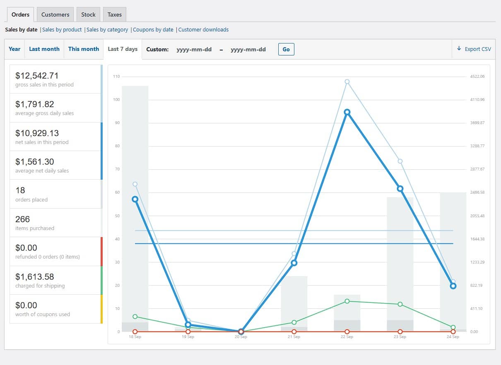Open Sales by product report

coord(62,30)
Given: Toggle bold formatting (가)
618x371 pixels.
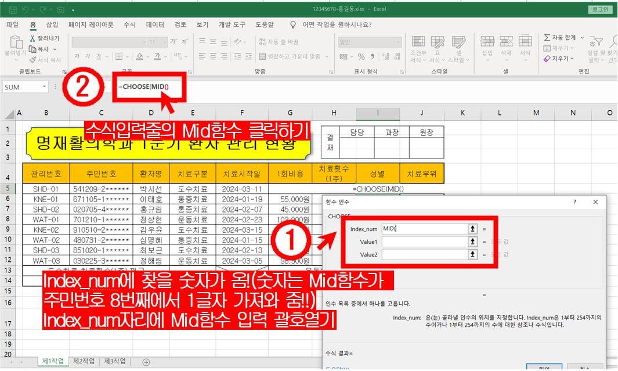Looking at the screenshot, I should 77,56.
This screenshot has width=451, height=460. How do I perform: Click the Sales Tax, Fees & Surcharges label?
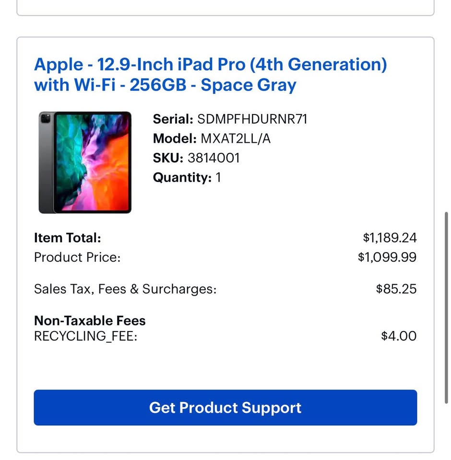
* * *
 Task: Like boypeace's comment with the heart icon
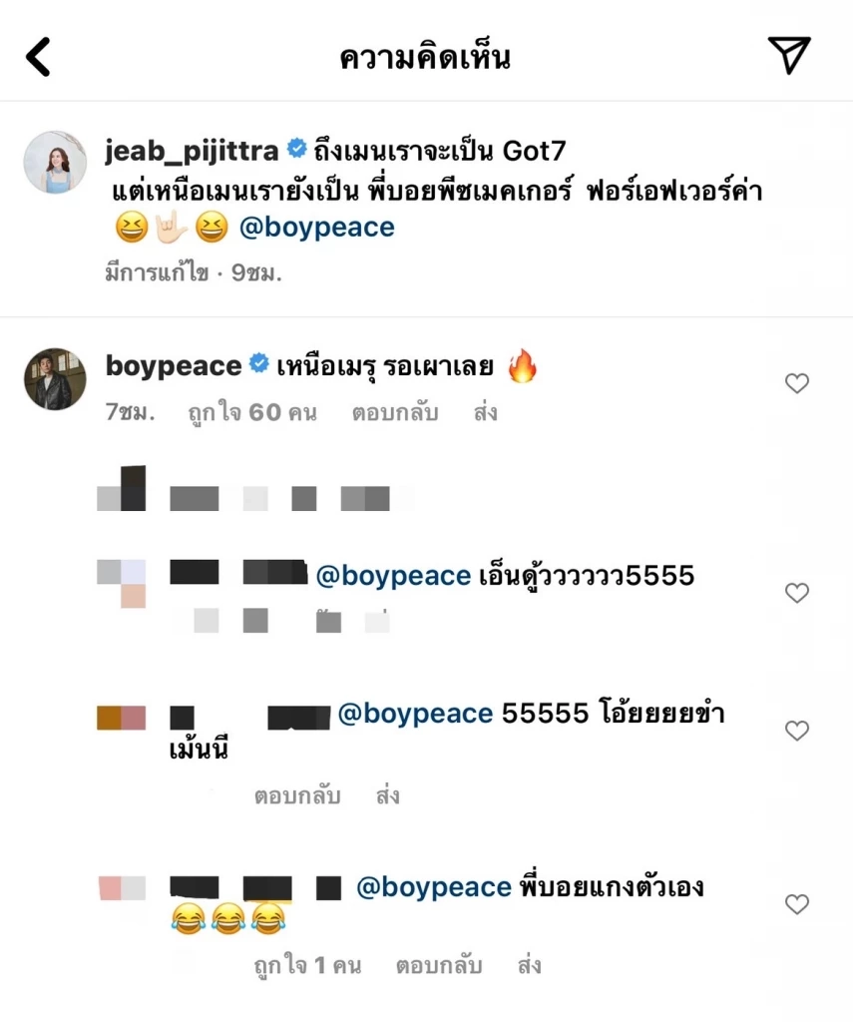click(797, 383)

Your goal:
For this exercise, please set down exactly the lines of the listing above from the line with "618x371 pixels." up to and including the line with "This screenshot has", and no pictures.

Exercise result:
618x371 pixels.
Looking at the screenshot, I should 77,56.
This screenshot has width=451, height=460. How do I perform: Click the Sales Tax, Fees & Surcharges label?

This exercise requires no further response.